Hey All:
Trying to change a directory of pdf files into txt files using the pdftotext utility installed with xpdf through the puppyfiles office section. I've tried
ls *.pdf | pdftotext
with no success... it just goes to the pdftotext help file. I've used pdftotext to convert single files successfully, so I know that part works. Do I need to use xargs or something?
Thanks,
-- Brandan
Convert folder of pdf to txt?
Branarchist,
If you save this script as /usr/bin/pdfs2txt, and give it executable permission with chmod +x /usr/bin/pdfs2txt, then it will recursively run pdftotext on any .pdf files found, including any with spaces in their names.
You can either run it without any argument, in the target directory, or pass it the target directory as an argument. e.g.
cd /xxx
pdfs2txt
or
pdfs2txt /xxx
If you save this script as /usr/bin/pdfs2txt, and give it executable permission with chmod +x /usr/bin/pdfs2txt, then it will recursively run pdftotext on any .pdf files found, including any with spaces in their names.

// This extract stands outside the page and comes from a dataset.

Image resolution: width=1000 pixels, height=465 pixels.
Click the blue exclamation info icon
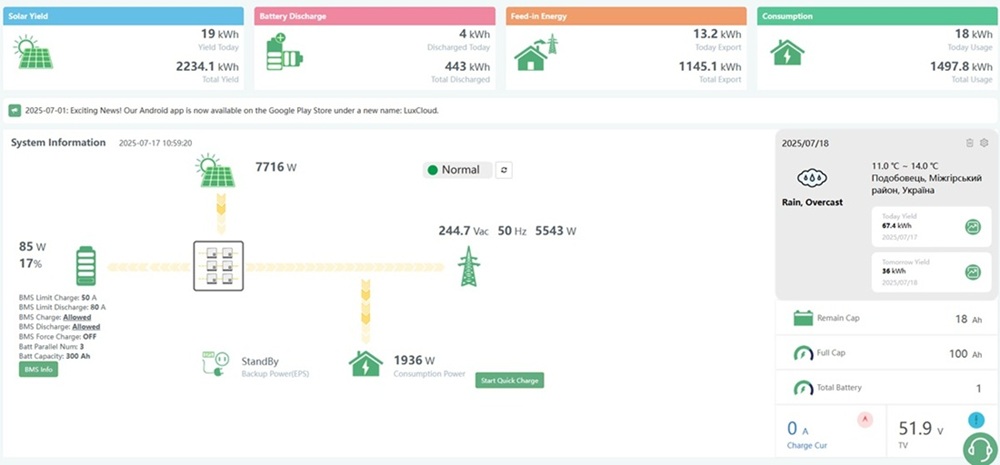[x=976, y=420]
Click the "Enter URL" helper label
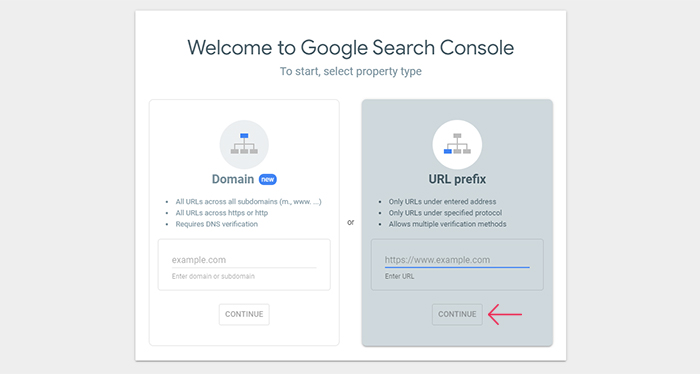700x374 pixels. pos(399,276)
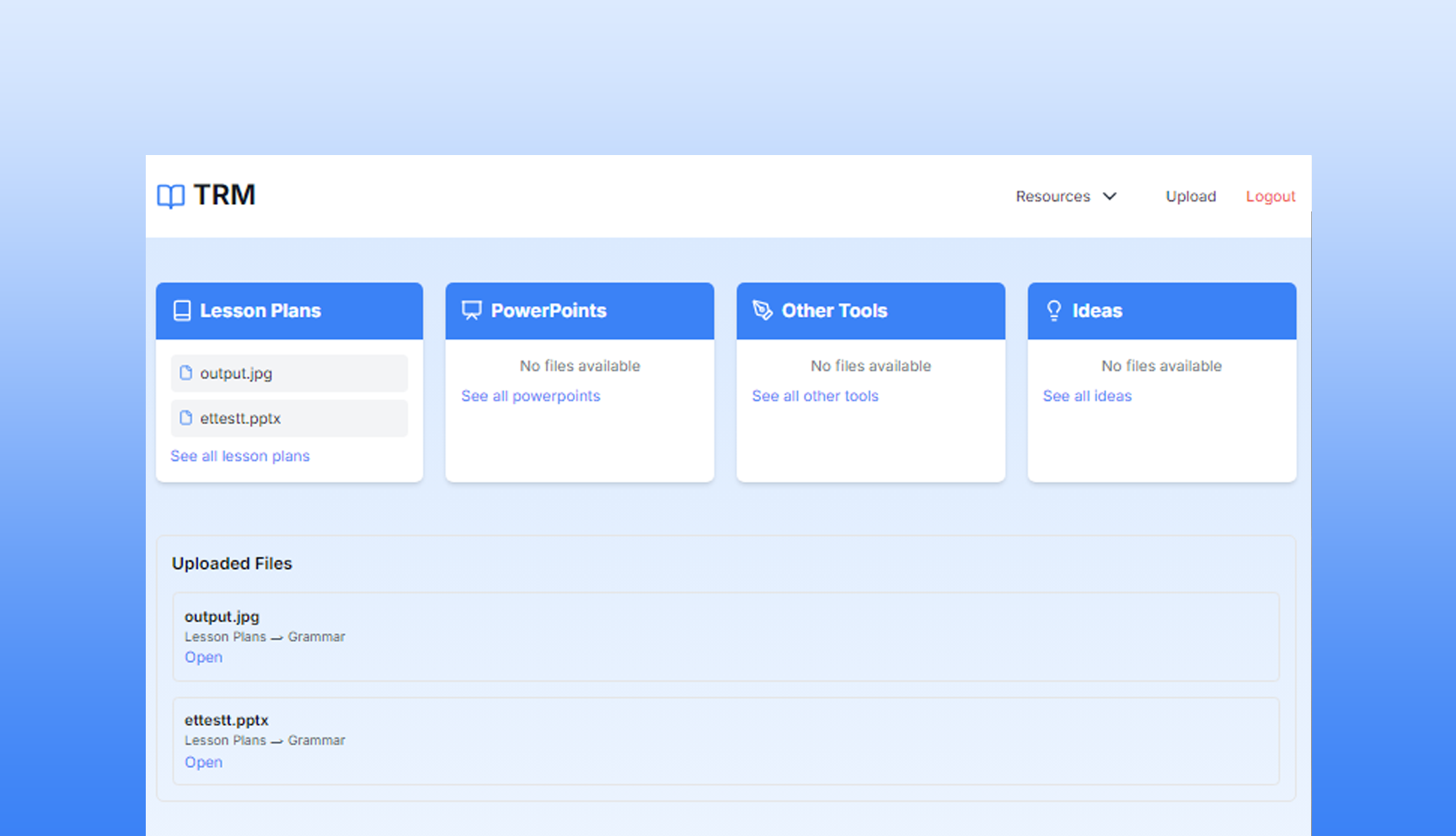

You can either run it without any argument, in the target directory, or pass it the target directory as an argument. e.g.
cd /xxx
pdfs2txt
or
pdfs2txt /xxx
Code: Select all
#!/bin/sh
params=$#
if [ "$params" -eq 0 ];then
directory=`pwd`
elif [ "$params" -eq 1 ];then
directory="$@"
cd $directory
if [ "$directory" != `pwd` ];then
directory=`pwd`
fi
else
echo "wrong number of arguments!"
exit 1
fi
for file in $directory/*
do
if [ -d "$file" ]; then
cd "$file"
pdfs2txt
cd ..
elif [ `head -c 4 "$file"` = "%PDF" ];then
filename=${file%.pdf}
pdftotext -layout -raw -eol unix $file > "$filename.txt"
fi
done